* Problem requirements *
Copy out each line below containing "agent".

* Records contained in a dataset *
━━━━━━━━

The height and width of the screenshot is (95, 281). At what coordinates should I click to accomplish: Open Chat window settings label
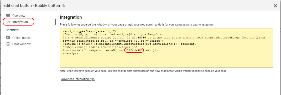tap(22, 44)
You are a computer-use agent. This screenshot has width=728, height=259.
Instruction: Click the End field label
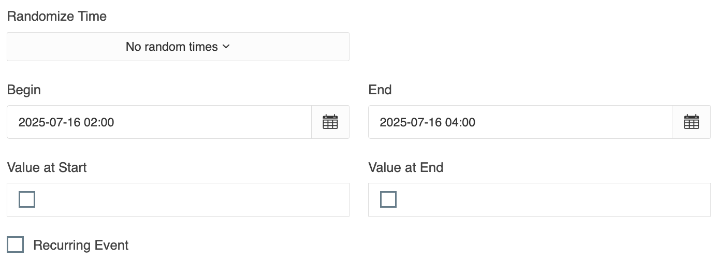click(380, 90)
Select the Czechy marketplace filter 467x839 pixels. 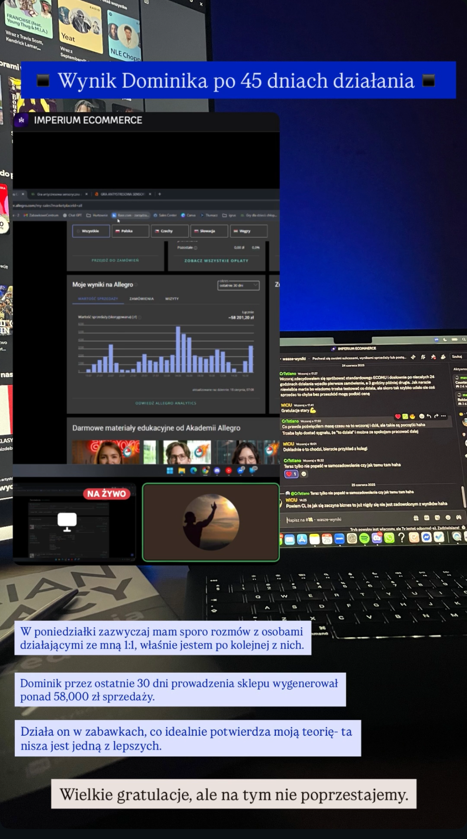pyautogui.click(x=170, y=231)
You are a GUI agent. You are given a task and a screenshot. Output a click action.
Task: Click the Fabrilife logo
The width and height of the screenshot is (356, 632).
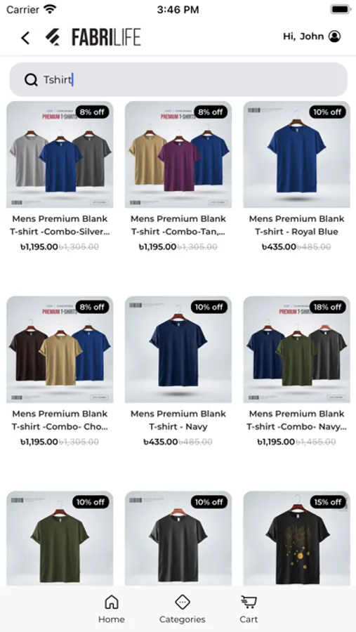93,37
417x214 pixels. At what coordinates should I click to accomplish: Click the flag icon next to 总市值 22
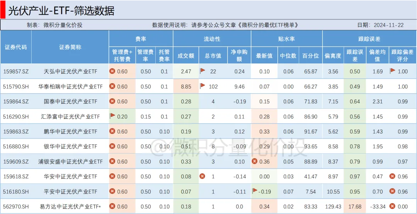pos(203,71)
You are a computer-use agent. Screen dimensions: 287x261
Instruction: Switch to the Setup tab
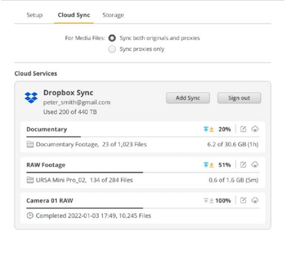click(34, 15)

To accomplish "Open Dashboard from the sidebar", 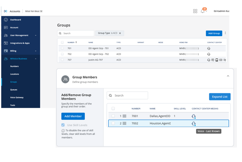I will point(15,20).
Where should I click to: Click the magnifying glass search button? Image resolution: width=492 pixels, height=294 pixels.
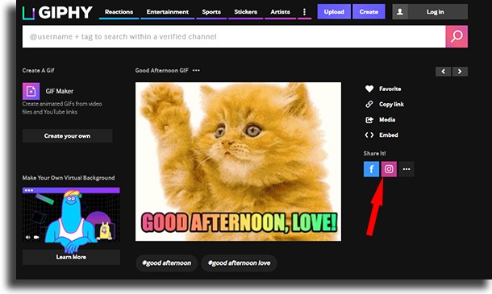[x=457, y=37]
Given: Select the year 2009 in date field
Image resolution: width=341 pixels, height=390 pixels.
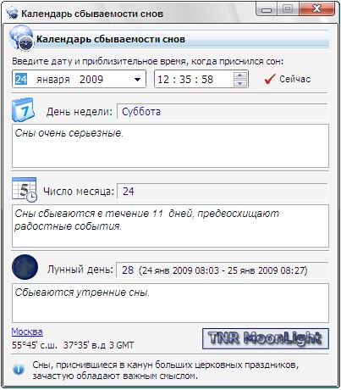Looking at the screenshot, I should click(91, 80).
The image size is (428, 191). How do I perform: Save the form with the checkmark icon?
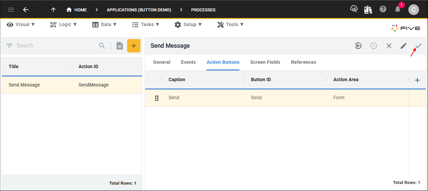click(418, 46)
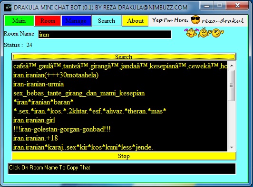Select the Search tab
Image resolution: width=253 pixels, height=187 pixels.
(x=107, y=20)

━━━━━━━━

* Reply to the exercise *
You are a computer-use agent. This screenshot has width=728, height=259.
You are a GUI agent. You are given a task and a screenshot. Output a click action.
You are a computer-use agent. Screen dimensions: 287x261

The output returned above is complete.